A Boeing 787 flies in San Francisco. Japan Airlines is one of several to offer direct flights to Tokyo, in a total of about a dozen U.S. cities. Credit: iflyfsx via Flickr
Both Nashville Airport officials and the CEO of Bridgestone have expressed interest in a nonstop flight to Tokyo, but there’s a lot of negotiation that goes on behind the scenes first — between the airport, airline, local government, business leaders and other community groups.
So what are the odds that Nashville International Airport will get a direct flight to Japan?
“Ten years ago, you’d be better off getting a lottery ticket,” said Robert Mann Jr., an airlines analyst based in New York.
It wasn’t because of Nashville in particular, but because of its size. Back then, he says, airplanes flying overseas were huge, largely to accommodate the fuel load it took to fly long distances, and had to be filled with hundreds of passengers. But Japan Airlines, for example, now flies a Boeing 787. It’s much more fuel-efficient and has only 186 seats — meaning smaller markets can fill it.
Nashville Airport currently has 180 passengers taking connecting flights to Asia every day, says Trudy Carson, director of air service development.
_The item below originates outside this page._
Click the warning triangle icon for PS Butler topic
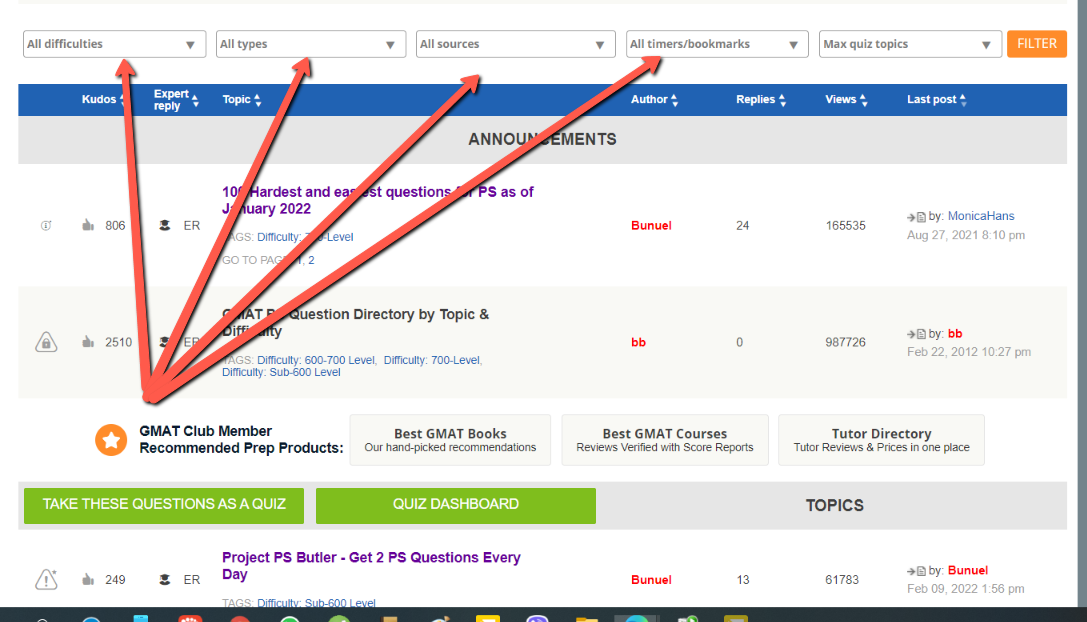Image resolution: width=1087 pixels, height=622 pixels. click(x=46, y=579)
That means the demand for a daily flight is almost there.
Carson, who describes her job as a matchmaker between businesses and the airlines, says Nashville still needs to grow those numbers — in case some passengers have a loyalty program with a different airline, or they don’t like the flight time.
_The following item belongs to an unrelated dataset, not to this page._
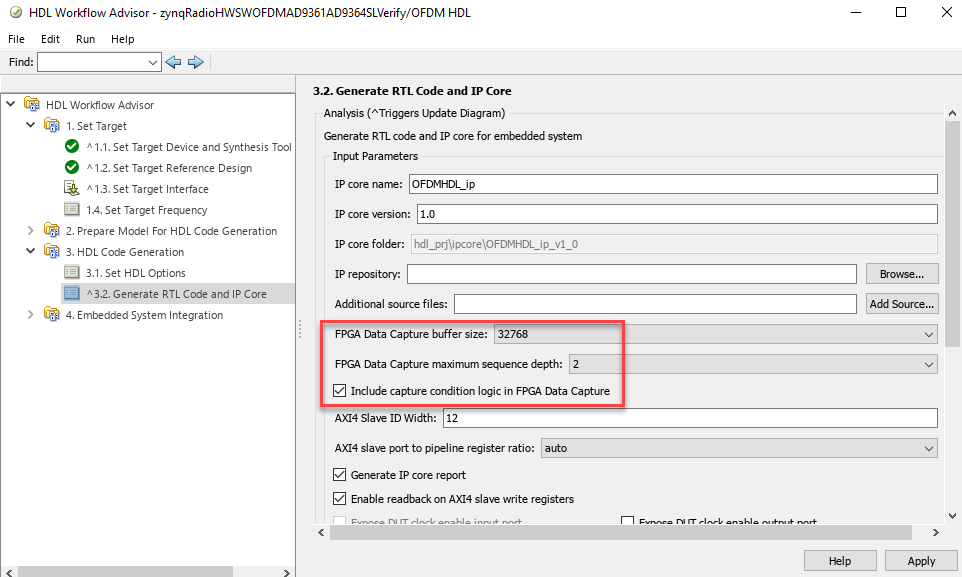962x577 pixels.
Task: Click the green check icon for task 1.1
Action: click(72, 147)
It helps that Tennessee has a strong Japanese business presence, Mann says, because airlines know business fliers tend to pay more. But he says it’s not enough for a route from Nashville to be profitable: It has to be profitable enough to justify forgoing routes elsewhere.
“Nashville is competing with probably a score of other cities who desperately want this sort of service,” he says.
The discussion period is a slow process, as is the implementation. Even if an airline created a nonstop route to Tokyo tomorrow, it would still be about another year before the first plane took off, Carson says.
“Right now, [airlines] are already planning for next fall’s schedule,” she says.